Re: Fusing loops by specializing on functions with SpecConstr?

2020-03-31 Thread Alexis King
Sebastian and Simon,

Thank you both for your responses—they are all quite helpful! I agree with both 
of you that figuring out how to do this kind of specialization without any 
guidance from the programmer seems rather intractable. It’s too hard to divine 
where it would actually be beneficial, and even if you could, it seems likely 
that other optimizations would get in the way of it actually working out.

I’ve been trying to figure out if it would be possible to help the optimizer 
out by annotating the program with special combinators like the existing ones 
provided by GHC.Magic. However, I haven’t been able to come up with anything 
yet that seems like it would actually work.

> On Mar 31, 2020, at 06:12, Simon Peyton Jones  wrote:
> 
> Wow – tricky stuff!   I would never have thought of trying to optimise that 
> program, but it’s fascinating that you get lots and lots of them from FRP.

For context, the reason you get all these tiny loops is that arrowized FRP uses 
the Arrow and ArrowChoice interfaces to build its programs, and those 
interfaces use tiny combinator functions like these:

first :: Arrow a => a b c -> a (b, d) (c, d)
(***) :: Arrow a => a b d -> a c e -> a (b, c) (d, e)
(|||) :: ArrowChoice a => a b d -> a c d -> a (Either b c) d

This means you end up with programs built out of dozens or hundreds of uses of 
these tiny combinators. You get code that looks like

first (left (arr f >>> g ||| right h) *** second i)

and this is a textbook situation where you want to specialize and inline all 
the combinators! For arrows without this tricky recursion, doing that works as 
intended, and GHC’s simplifier will do what it’s supposed to, and you get fast 
code.

But with FRP, each of these combinators is recursive. This means you often get 
really awful code that looks like this:

arr (\case { Nothing -> Left (); Just x -> Right x }) >>> (f ||| g)
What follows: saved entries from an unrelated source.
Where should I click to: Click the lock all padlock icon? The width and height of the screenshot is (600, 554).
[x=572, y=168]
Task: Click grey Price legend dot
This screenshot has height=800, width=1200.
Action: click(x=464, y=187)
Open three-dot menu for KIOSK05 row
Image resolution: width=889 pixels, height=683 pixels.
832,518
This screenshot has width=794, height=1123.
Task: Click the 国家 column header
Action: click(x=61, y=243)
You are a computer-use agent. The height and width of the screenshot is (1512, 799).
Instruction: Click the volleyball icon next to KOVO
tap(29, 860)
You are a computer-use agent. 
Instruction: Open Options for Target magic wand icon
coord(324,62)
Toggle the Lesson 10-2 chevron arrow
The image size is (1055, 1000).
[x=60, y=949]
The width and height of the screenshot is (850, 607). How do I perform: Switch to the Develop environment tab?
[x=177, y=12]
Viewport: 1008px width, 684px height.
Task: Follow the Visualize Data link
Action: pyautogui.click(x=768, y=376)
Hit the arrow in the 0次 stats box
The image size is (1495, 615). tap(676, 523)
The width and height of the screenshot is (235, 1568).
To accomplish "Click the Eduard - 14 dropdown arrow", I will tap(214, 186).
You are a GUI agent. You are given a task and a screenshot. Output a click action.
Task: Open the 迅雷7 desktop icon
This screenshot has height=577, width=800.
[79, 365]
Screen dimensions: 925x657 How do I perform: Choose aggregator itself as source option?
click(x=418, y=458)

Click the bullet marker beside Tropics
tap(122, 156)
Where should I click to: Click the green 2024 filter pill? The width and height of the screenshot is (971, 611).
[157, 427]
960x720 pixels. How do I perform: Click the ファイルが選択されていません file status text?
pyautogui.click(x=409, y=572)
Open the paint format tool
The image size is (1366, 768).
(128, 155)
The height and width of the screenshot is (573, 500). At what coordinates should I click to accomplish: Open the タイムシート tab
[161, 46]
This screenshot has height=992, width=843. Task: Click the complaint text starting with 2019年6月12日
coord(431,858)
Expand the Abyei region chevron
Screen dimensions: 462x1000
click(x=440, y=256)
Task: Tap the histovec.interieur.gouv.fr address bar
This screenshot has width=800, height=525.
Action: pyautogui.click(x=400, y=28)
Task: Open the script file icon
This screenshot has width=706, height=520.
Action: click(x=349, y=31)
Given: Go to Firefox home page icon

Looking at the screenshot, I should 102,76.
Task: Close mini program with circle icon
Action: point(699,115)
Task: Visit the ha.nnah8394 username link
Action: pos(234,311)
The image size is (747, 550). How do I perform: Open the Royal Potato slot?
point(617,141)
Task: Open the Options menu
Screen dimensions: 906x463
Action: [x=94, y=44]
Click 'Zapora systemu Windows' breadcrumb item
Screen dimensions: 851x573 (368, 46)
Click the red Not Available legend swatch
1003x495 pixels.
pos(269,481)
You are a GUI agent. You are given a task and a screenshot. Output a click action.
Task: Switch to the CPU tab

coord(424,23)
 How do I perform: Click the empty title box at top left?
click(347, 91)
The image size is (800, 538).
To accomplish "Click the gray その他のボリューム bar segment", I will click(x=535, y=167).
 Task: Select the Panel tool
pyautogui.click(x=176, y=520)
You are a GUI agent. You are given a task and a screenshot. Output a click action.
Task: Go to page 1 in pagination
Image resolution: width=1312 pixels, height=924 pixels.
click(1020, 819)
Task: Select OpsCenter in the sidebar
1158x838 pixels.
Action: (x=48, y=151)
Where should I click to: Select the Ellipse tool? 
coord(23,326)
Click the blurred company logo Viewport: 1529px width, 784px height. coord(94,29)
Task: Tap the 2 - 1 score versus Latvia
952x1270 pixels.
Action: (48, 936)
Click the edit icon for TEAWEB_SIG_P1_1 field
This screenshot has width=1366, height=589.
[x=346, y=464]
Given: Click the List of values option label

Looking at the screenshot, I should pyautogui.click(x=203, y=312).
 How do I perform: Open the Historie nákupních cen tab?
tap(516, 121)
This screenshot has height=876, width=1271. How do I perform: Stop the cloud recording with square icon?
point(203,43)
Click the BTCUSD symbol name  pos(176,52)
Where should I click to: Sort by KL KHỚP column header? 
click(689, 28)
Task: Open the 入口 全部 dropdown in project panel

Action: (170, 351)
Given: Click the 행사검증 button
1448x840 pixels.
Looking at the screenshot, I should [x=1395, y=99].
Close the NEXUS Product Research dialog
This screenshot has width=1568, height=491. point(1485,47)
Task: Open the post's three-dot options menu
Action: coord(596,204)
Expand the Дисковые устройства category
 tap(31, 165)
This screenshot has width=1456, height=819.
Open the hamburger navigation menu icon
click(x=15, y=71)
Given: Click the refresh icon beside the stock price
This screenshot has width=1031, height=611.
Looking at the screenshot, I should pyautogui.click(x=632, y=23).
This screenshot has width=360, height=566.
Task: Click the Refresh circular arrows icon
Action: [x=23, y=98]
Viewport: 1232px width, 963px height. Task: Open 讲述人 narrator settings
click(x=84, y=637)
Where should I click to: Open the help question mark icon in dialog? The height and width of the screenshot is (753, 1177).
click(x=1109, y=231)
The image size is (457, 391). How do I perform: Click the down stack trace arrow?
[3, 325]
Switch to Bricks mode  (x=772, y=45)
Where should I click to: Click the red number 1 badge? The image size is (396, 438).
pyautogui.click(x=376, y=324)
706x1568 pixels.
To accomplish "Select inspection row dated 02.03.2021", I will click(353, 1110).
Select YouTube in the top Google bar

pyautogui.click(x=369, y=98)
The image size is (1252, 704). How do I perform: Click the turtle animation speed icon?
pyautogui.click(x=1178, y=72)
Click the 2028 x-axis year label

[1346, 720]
This converts a Maybe to an Either, then branches on it. It’s analogous to 
writing something like this in direct-style code:

let y = case x of { Nothing -> Left (); Just x -> Right x }
in case y of { Left () -> f; Right x -> g x }

We really want the optimizer to eliminate the intermediate Either and just 
branch on it directly, and if GHC could fuse these tiny recursive loops, it 
could! But without that, all this pointless shuffling of values around remains 
in the optimized program.

> I wonder whether it’d be possible to adjust the FRP library to generate 
> easier-to-optimise code. Probably not, but worth asking.

I think it’s entirely possible to somehow annotate these combinators to 
communicate this information to the optimizer, but I don’t know what the 
annotations ought to look like. (That’s the research part!)

But I’m not very optimistic about getting the library to generate 
easier-to-optimize code with the tools available today. Sebastian’s example of 
SF2 and stream fusion sort of works, but in my experience, something like that 
doesn’t handle enough cases well enough to work on real arrow programs.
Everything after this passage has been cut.